== Task statement ==
Retype only the lines below from the one with "Viewport: 746px width, 500px height." to the one with "Task: Toggle Std checkbox for IKMExtCdeE row", inclusive, skipping every image.

== Materials provided ==
>>>
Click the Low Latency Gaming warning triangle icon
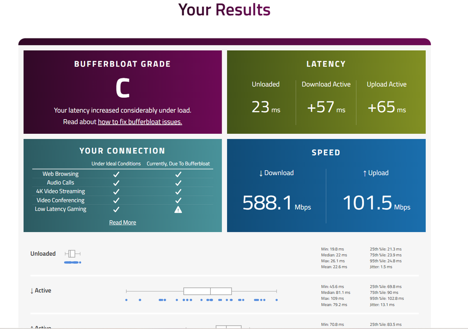 pyautogui.click(x=178, y=209)
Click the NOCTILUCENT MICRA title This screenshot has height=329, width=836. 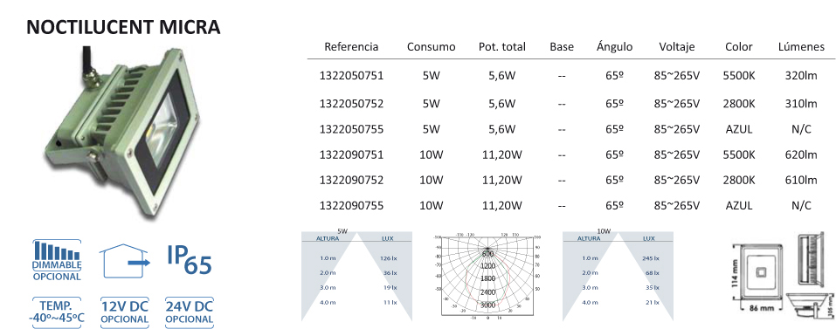coord(123,27)
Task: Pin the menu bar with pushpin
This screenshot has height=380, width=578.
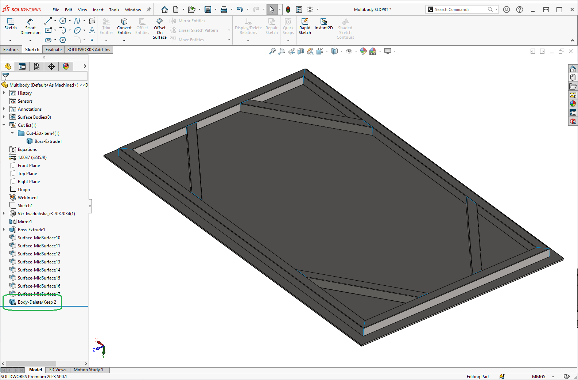Action: [149, 10]
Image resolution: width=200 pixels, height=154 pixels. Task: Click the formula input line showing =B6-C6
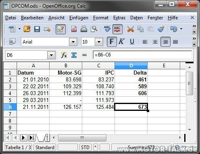(142, 55)
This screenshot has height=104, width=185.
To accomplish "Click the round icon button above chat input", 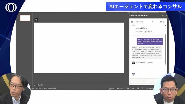I will (x=133, y=74).
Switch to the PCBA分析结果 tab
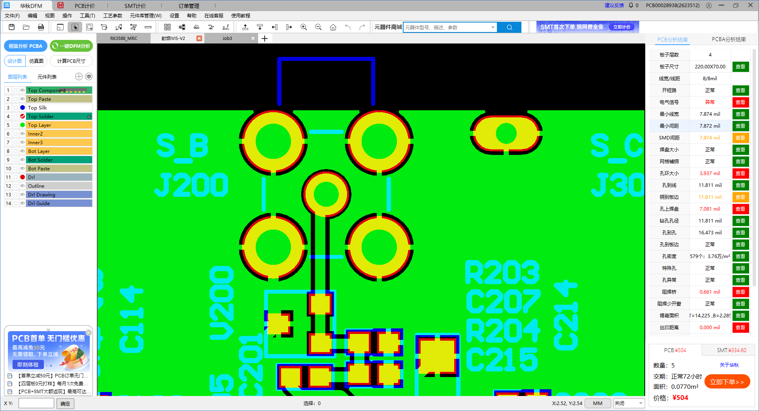 pyautogui.click(x=729, y=40)
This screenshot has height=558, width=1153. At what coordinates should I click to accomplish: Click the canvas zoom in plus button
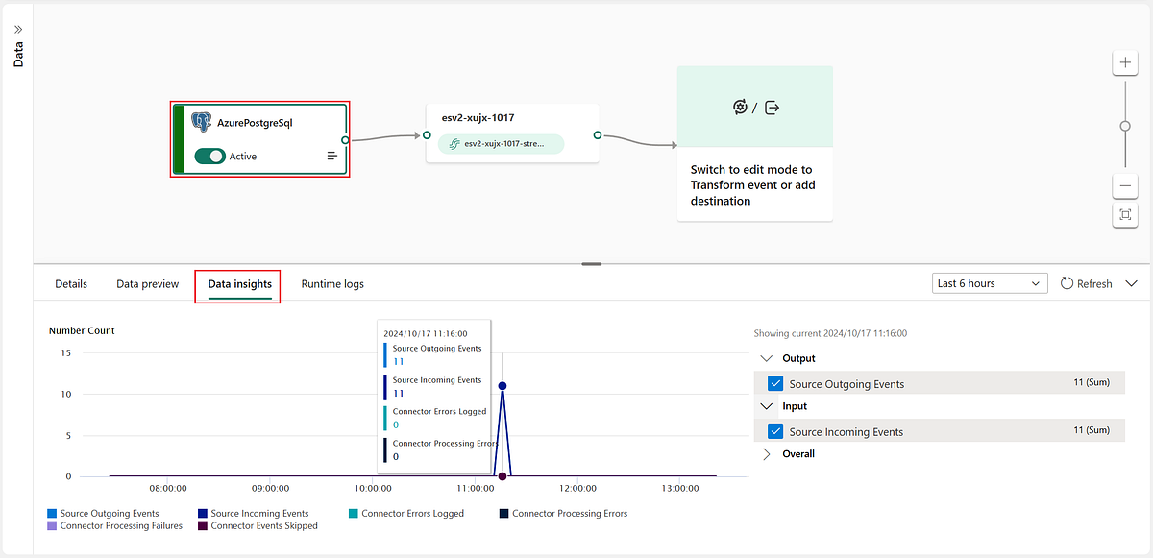pos(1125,63)
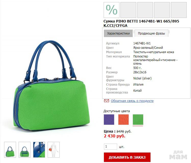Select the third empty gray badge placeholder

(x=145, y=10)
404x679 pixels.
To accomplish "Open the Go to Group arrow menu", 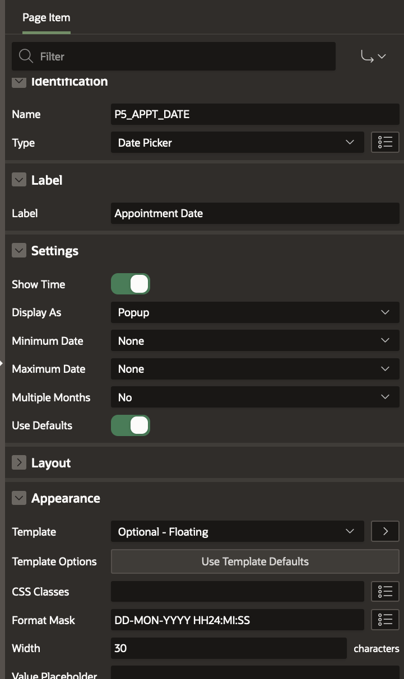I will click(374, 57).
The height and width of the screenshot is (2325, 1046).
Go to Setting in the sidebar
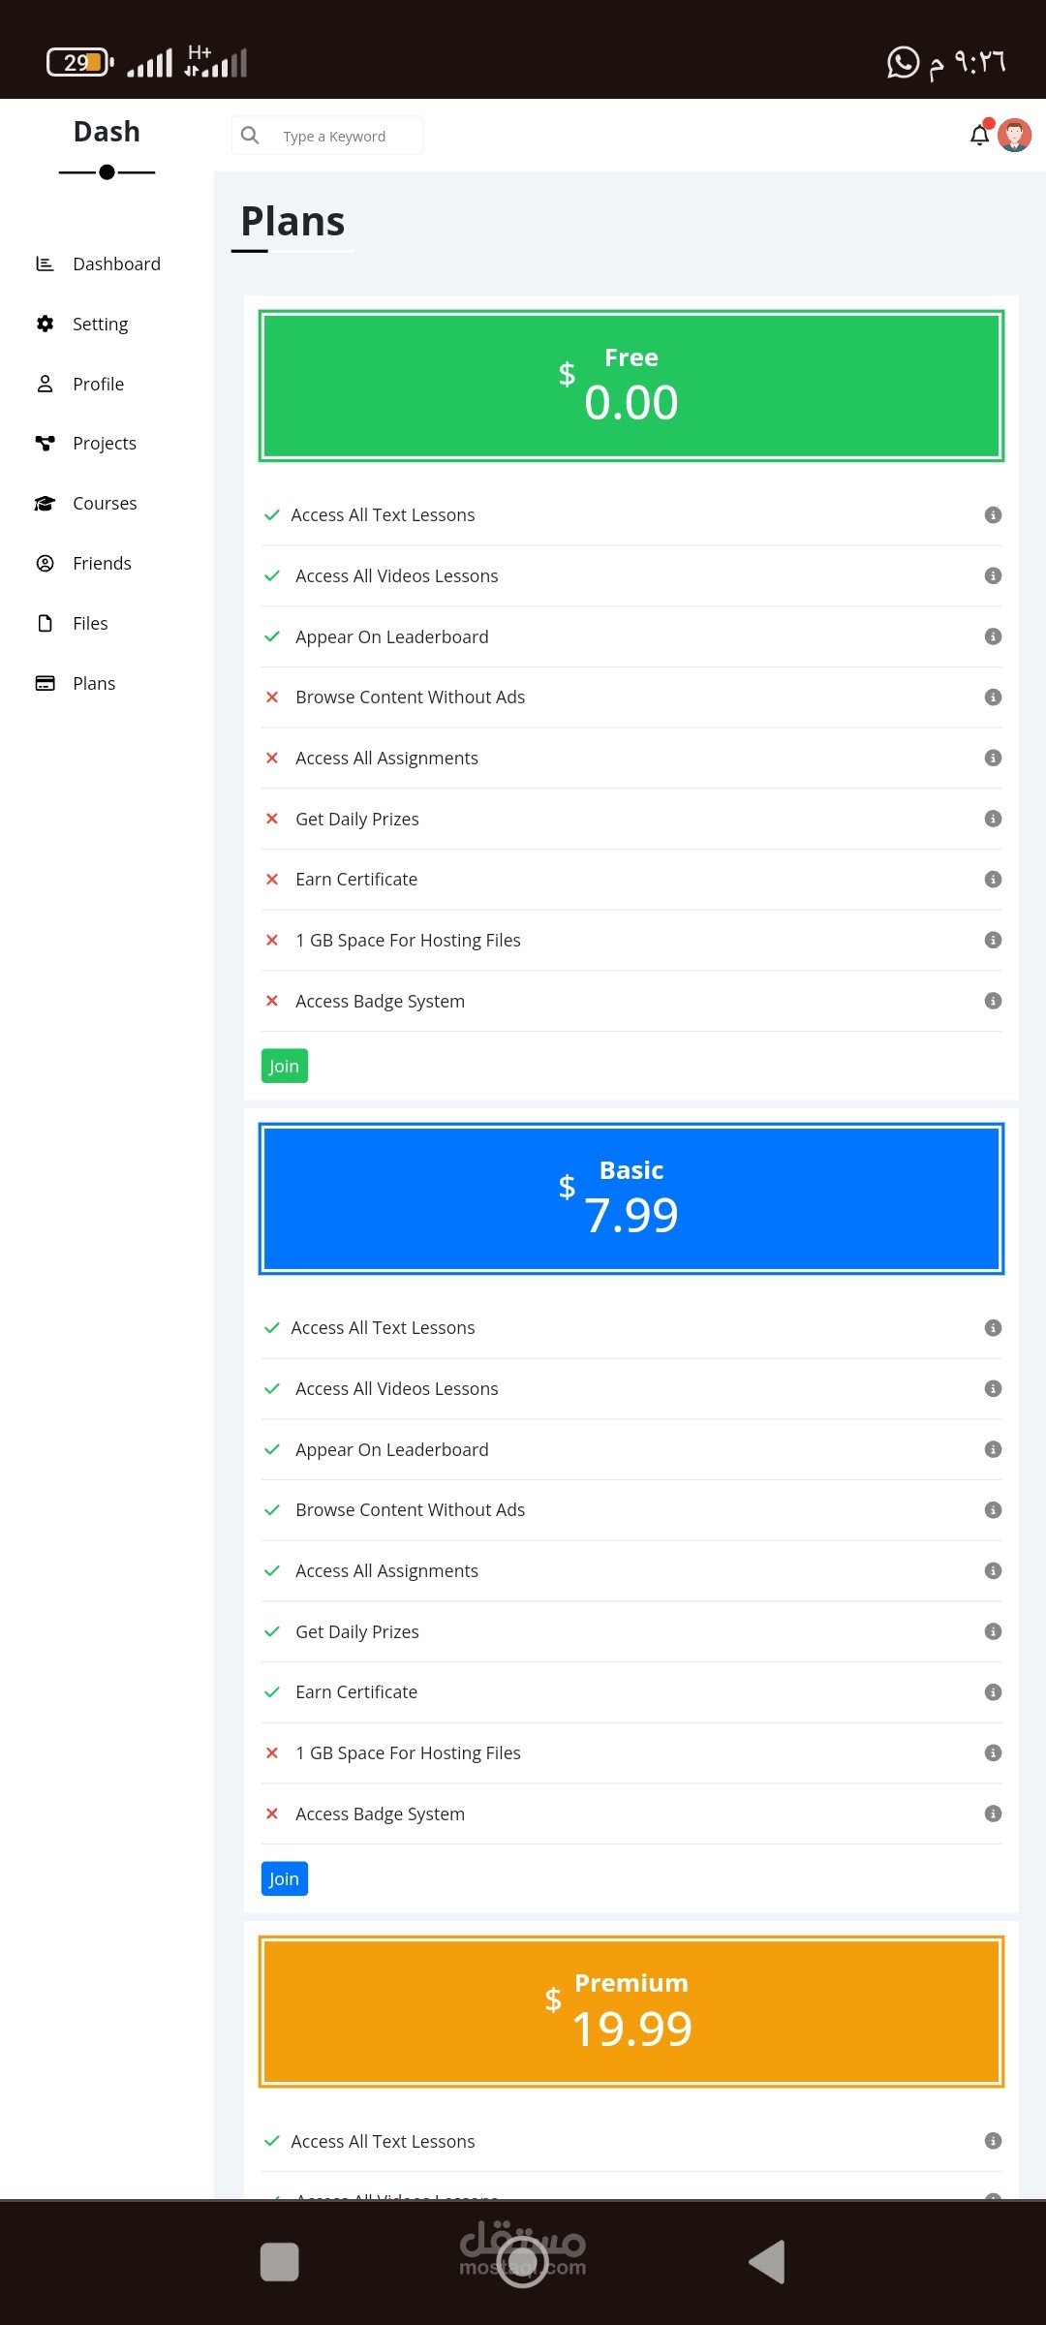click(x=100, y=325)
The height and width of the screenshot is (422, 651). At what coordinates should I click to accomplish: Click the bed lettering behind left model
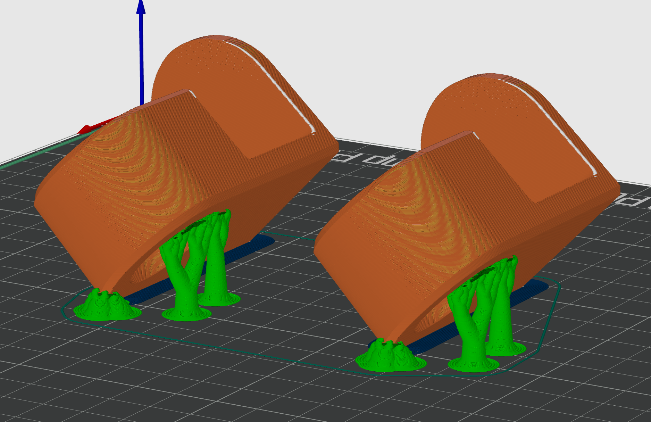point(368,159)
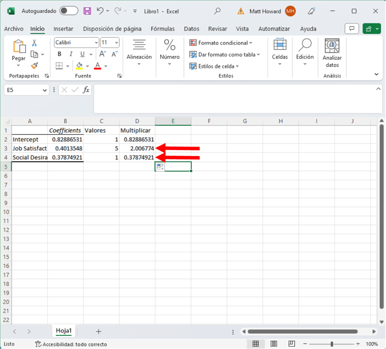Screen dimensions: 386x349
Task: Click the search magnifier in title bar
Action: (217, 11)
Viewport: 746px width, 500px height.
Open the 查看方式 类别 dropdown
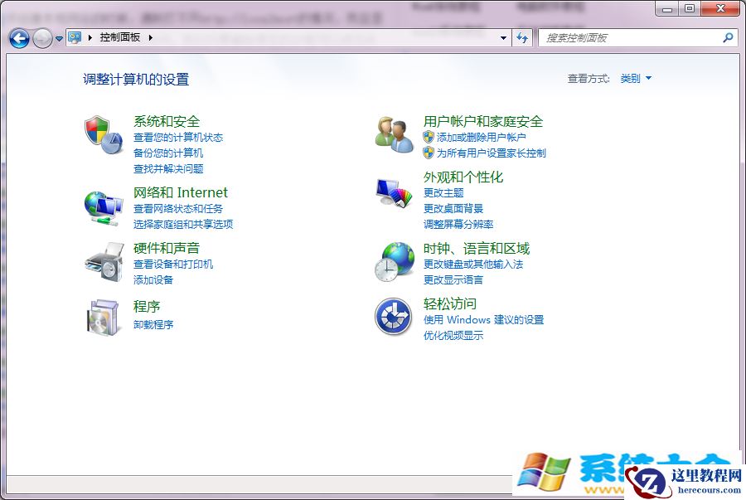click(635, 78)
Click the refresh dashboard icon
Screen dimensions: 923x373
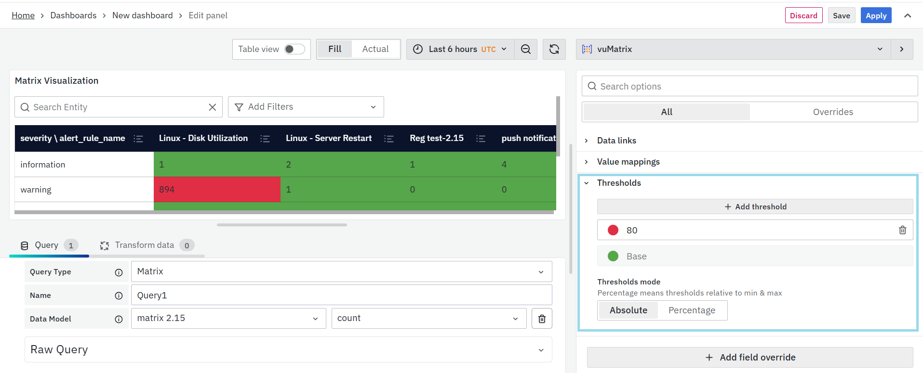[554, 49]
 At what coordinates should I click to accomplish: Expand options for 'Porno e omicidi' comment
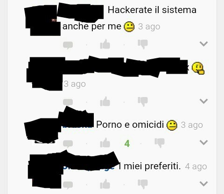[203, 142]
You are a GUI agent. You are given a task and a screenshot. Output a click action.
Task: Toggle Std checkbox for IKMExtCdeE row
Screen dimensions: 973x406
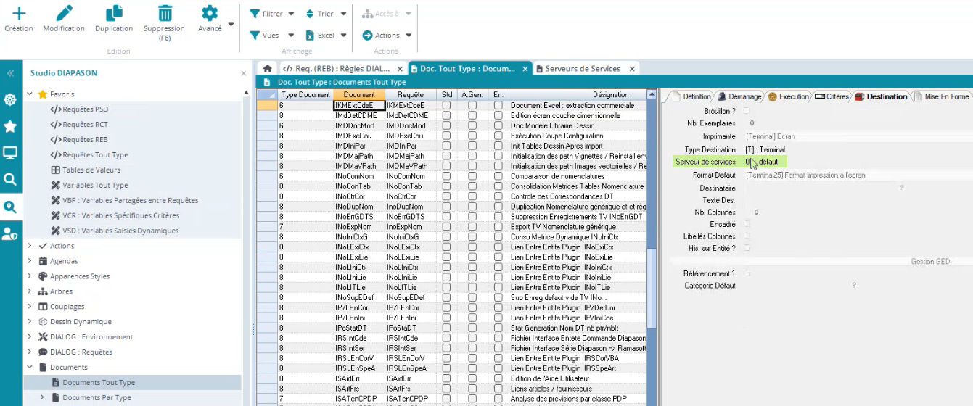446,105
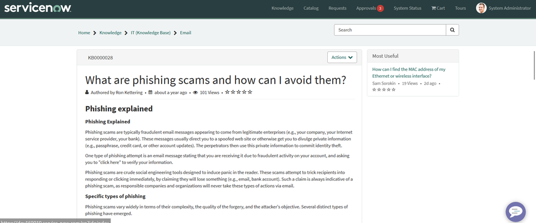Screen dimensions: 536x223
Task: Click into the Search field
Action: coord(390,30)
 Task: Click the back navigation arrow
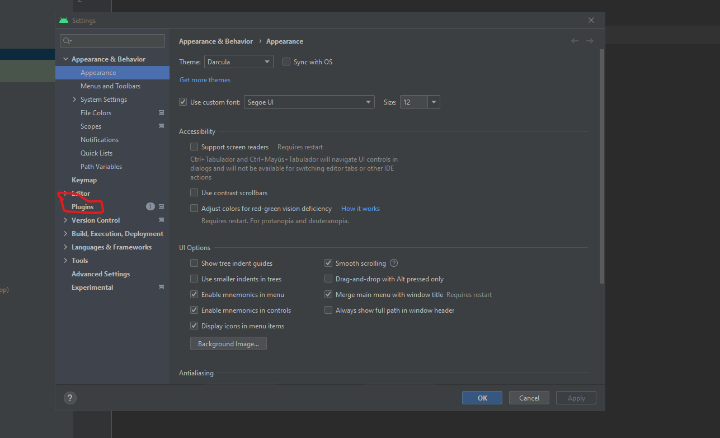(575, 41)
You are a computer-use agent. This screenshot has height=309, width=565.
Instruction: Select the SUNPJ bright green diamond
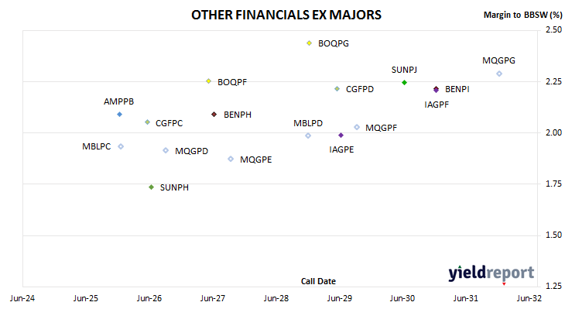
<<<
== Solution to this task ==
Viewport: 746px width, 500px height.
Open the 查看方式 类别 dropdown
click(635, 78)
Click the refresh dashboard icon
Screen dimensions: 923x373
[554, 49]
 At what coordinates should I click to accomplish: Expand options for 'Porno e omicidi' comment
[203, 142]
You are a GUI agent. You are given a task and a screenshot. Output a click action.
Task: Toggle Std checkbox for IKMExtCdeE row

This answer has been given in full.